-- Opening Marker --
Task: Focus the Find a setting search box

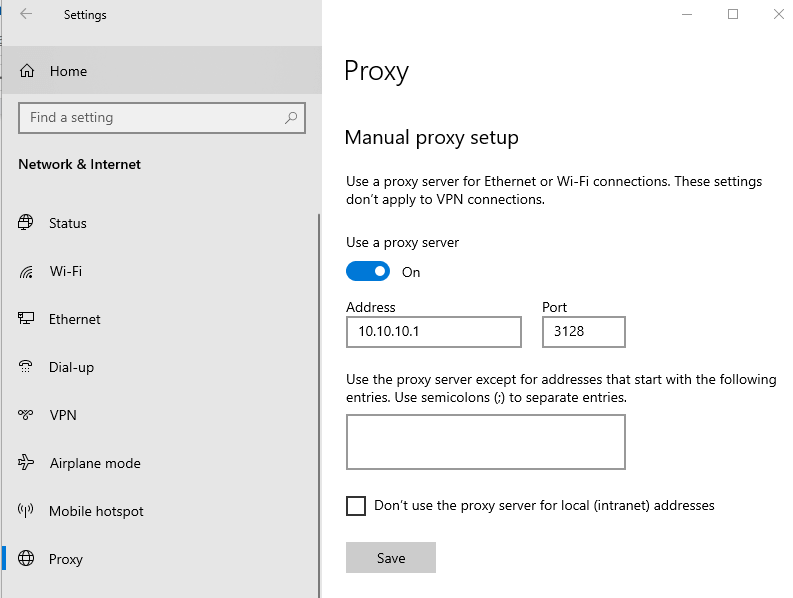Action: click(150, 118)
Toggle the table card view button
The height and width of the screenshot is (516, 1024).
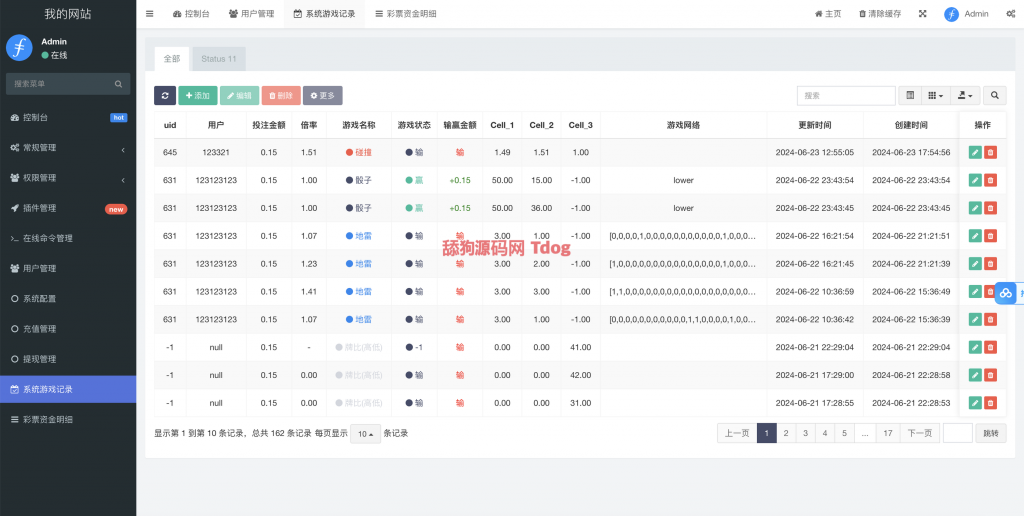click(910, 95)
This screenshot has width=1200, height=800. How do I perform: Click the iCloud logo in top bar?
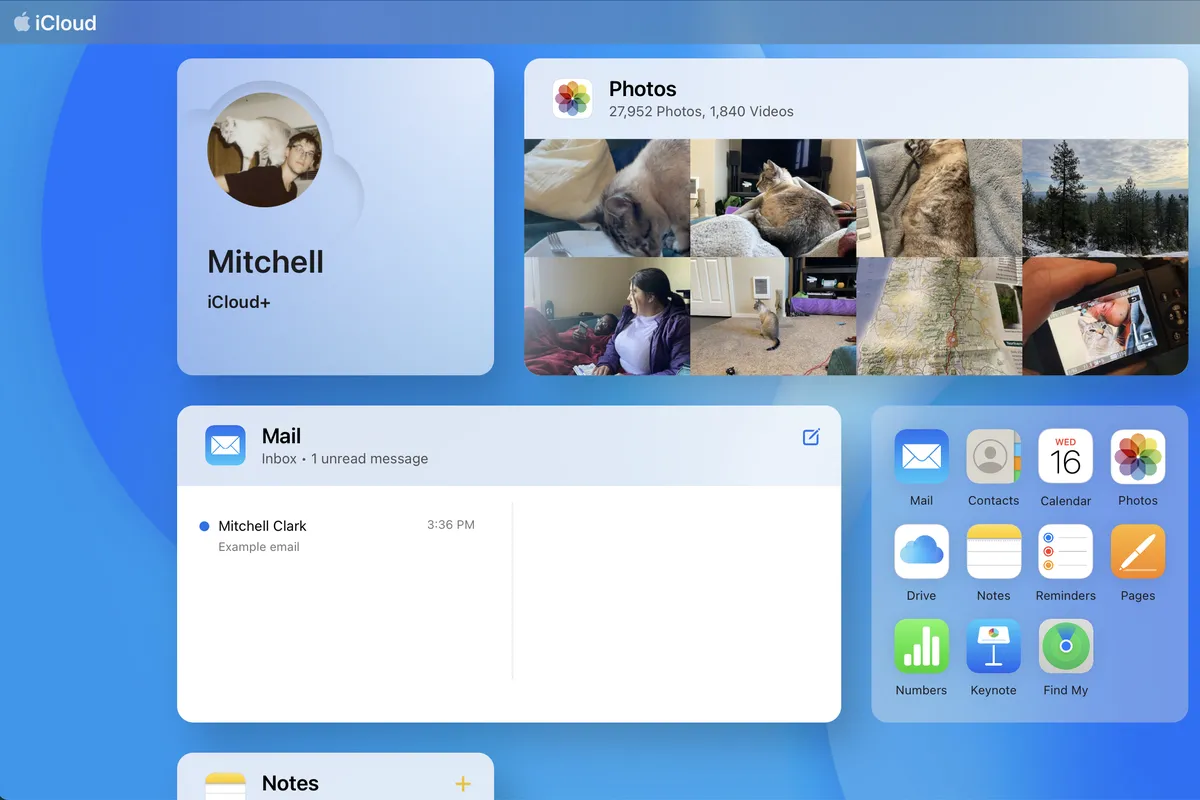(55, 23)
-- Closing Marker --
## TASK INSTRUCTIONS:
Repeat the full set of records exactly, and output no pictures.

## SOLUTION:
Task: Focus the Find a setting search box

Action: click(150, 118)
Toggle the table card view button
The height and width of the screenshot is (516, 1024).
click(910, 95)
This screenshot has width=1200, height=800. How do I perform: Click the iCloud logo in top bar?
(55, 23)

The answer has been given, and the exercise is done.